Venendo ai beni sequestrati e confiscati il prefetto dice di avere avviato un programma di incontri “proprio all’inizio del 2020, finalizzati alla verifica di ipotesi di destinazione. Ciò in quanto al momento a Reggio Emilia non risulta riassegnato alcun bene disponibile, sia per lo stato delle procedure, sia per le caratteristiche e le condizioni dei beni, sia per la scarsa conoscenza nel territorio delle procedure di destinazione. Quanto ai rapporti con gli amministratori locali, cui non manca una decisa consapevolezza della pericolosità e della pervasività del fenomeno, costante è l’opera di sensibilizzazione che viene svolta dalla prefettura”.

Infine, per quanto riguarda il comune di Brescello, dice il prefetto: “Dal momento dell’insediamento della nuova amministrazione, la prefettura ha posto in essere un costante monitoraggio con riferimento alle delibere adottate e agli affidamenti determinati. E’ stato così possibile intercettare anche l’istanza di Grande Aracri Francesco per l’iscrizione nell’elenco delle white list della prefettura di Reggio Emilia, avanzata l’8 settembre 2017, quando ancora il comune risultava commissariato”.

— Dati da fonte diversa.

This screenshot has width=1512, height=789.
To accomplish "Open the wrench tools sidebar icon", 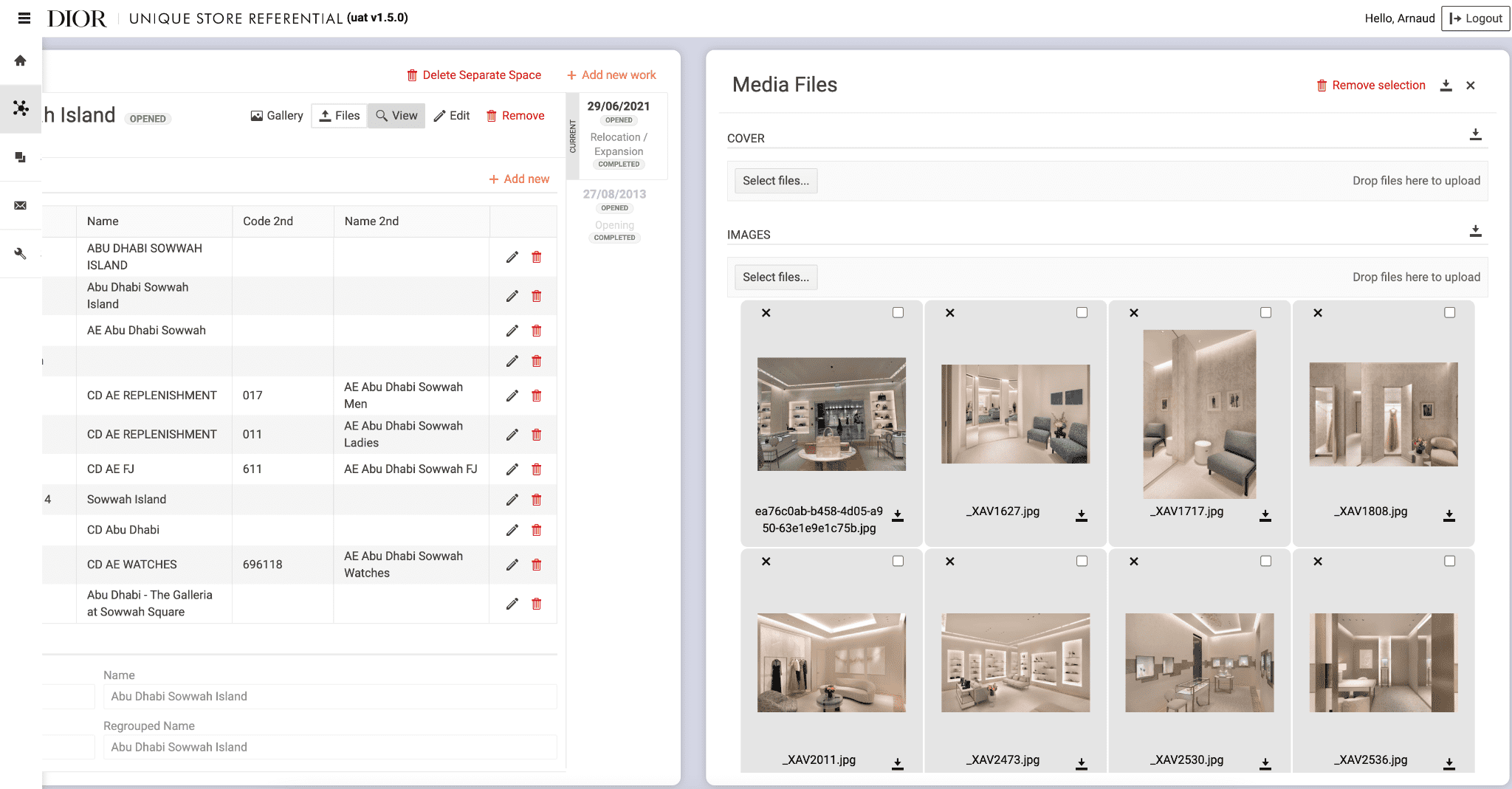I will (21, 254).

La dottoressa Maria Forte aggiunge poi a beneficio della Commissione Antimafia alcune note sulla criminalità straniera operante in provincia. “A Reggio Emilia è presente e radicata una nutrita comunità di soggetti provenienti dalla Georgia, in particolare dalla città di Kutaisi, composta prevalentemente da donne impiegate quali badanti. Accanto a tale laboriosa comunità è però cresciuta una radicata, organizzata e non estemporanea presenza criminale di cittadini georgiani, dediti a reati di possesso di documenti falsi, ricettazione, furto in abitazione e anche di due tentati omicidi nei confronti di agenti delle Volanti intervenuti durante un tentativo di furto. Con l’operazione ‘Oro Cash’, si sono identificati questi criminali georgiani anche a Catanzaro, Roma, Torino. Meditavano addirittura di commettere un omicidio per poter prendere il controllo della comunità criminale di Reggio Emilia, che già dal 2008 costituisce un importante punto di riferimento per l’associazione, potendo essa contare su un’efficiente rete logistica”. Poi c’è anche “la comunità criminale nigeriana particolarmente attiva nel traffico di sostanze stupefacenti, come cocaina, marijuana ed eroina. In particolare, nell’area della stazione ferroviaria del Comune capoluogo ed in alcuni parchi cittadini, giovanissimi ragazzi nigeriani paiono essere subentrati, apparentemente senza una lotta cruenta, ai pusher di provenienza maghrebina”.

Questi ragazzi, che non bazzicano solo a Reggio Emilia ma in tutta la regione, arrivano dallo stato nigeriano di Edo: 4 milioni di abitanti che respirano l’aria di mare del Golfo di Guinea. A loro volta i georgiani di Kutaisi, a poche decine di chilometri dal mar Nero, sono 200mila. Forse avere memoria di cosa è successo l’altra volta, quando registravamo i primi atti della frangia criminale emigrata dal sud, sarebbe buona cosa. Venivano negli anni Settanta e Ottanta da un paese, come ci ricorda il prefetto Maria Forte, che si chiama Cutro e conta solo 10mila abitanti. Il rapporto è di 1 a 20 con gli euroasiatici, 1 a 400 con gli africani: non c’è da stare allegri.